As a regular reader of this blog, I don't understand why Dan Smith consistently advocates against his own interesst as an SSD advocate: no increase of fee cap, no connecting fee cap to FICA, no automatic fee mechanism, lowering fee below 25%, etc... Are you sure you're not really a republican congressman in disguise?

Dan Smith said...

I'm just a rep who's seen one too many instances of shenanigans from my counterparts.

To clarify what you've posted, I've never advocated eliminating the automatic fee mechanism and I lower my own fee only on cases that are approved at DDS (when reps don't even have access to records).

Not a congressman, certainly not a republican.

Anonymous said...

1:05 PM:

How could Dan Smith be a Republican if he is arguing in favor of the claimant's interest? The claimant pays fees and lowering fees is in the claimant's interest. I thought self-interest was a Republican virtue.

It is possible to put aside self-interest and argue an issue based on logic, legality, morality or ethics.


Have enjoyed arguing with you but we are just going to have to agree to disagree. However, I see where you are coming from. I think the whole fee process needs to be reformed but that's an argument for another day.

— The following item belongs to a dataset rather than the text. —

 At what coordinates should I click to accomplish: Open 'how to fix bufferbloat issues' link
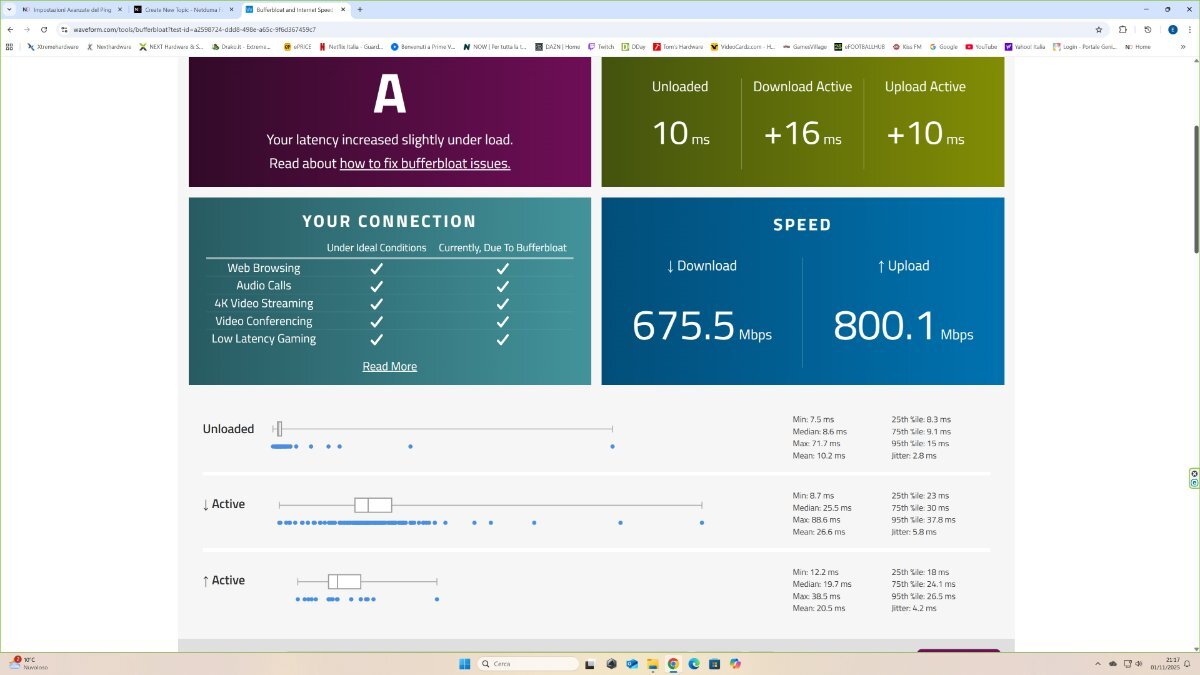[425, 163]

As to the bolding, I was just showing off my HTML skills. :) 3:31

Anonymous said...

Frankly, if more reps were like Dan, the fees and fee structure wouldn't be under such scrutiny, because it would be easy for outsiders to see the value in their services.

Unfortunately, raising the fees would just bring out more bottom-feeders like Binder & Binder, which means more high-volume, low-quality, unethical representation. A few bad apples spoil the bunch.

Tim said...

3:53 PM (1/15), 5:30 PM, 6:11 PM: So, your essentially telling me DDS' job is to take a half-assed "look" at the files, fill out a RFC rating that allows you to deny and then hopes the claimant goes away... Then goes through the charade again at reconsideration... So, when the claimant asks for a hearing and an OTR, the atorneys give the impression (going through the motions) that they actually make a decision... Claimant has to hire a rep for the hearing... SSA employees at all levels claim the "greedy" reps are just trying to "profit" from the unfortunate, poor claimants... Meanwhile, hopelessness after 2 years of waiting leads some to become suicidal... Republicans get upset about 35-40% approval rates to claimants that already "had 2 chances" to be approved... Am I missing anything?

Tim said...

Oh, yeah, the other 2 "bites" at the apple... The Appeals Council... which appears to be becoming another charade... and Federal Courts... "Good luck with that!!!"

Anonymous said...

Re 10:44 on 1/13/16's comments regarding the ALJs are amending the onset dates: DDS is doing that, too, It is quite distressful to witness that happening. Sometimes it seems very arbitrary and there's no question that it causes a hardship for the claimants, and of course the representatives, whose fees are based upon the past due benefits paid. I'm noticing a number of favorable decisions in my practice but the fees are low largely because of the amendment of the onset date. Sometimes and amendment of an onset date is appropriate, however I am noticing this as a general trend.

Anonymous said...

I am just curious- how long are most of you waiting for fees? I am a newer attorney in NJ but so far have received fees in a timely manner until now. I have been waiting 11 months for a fee.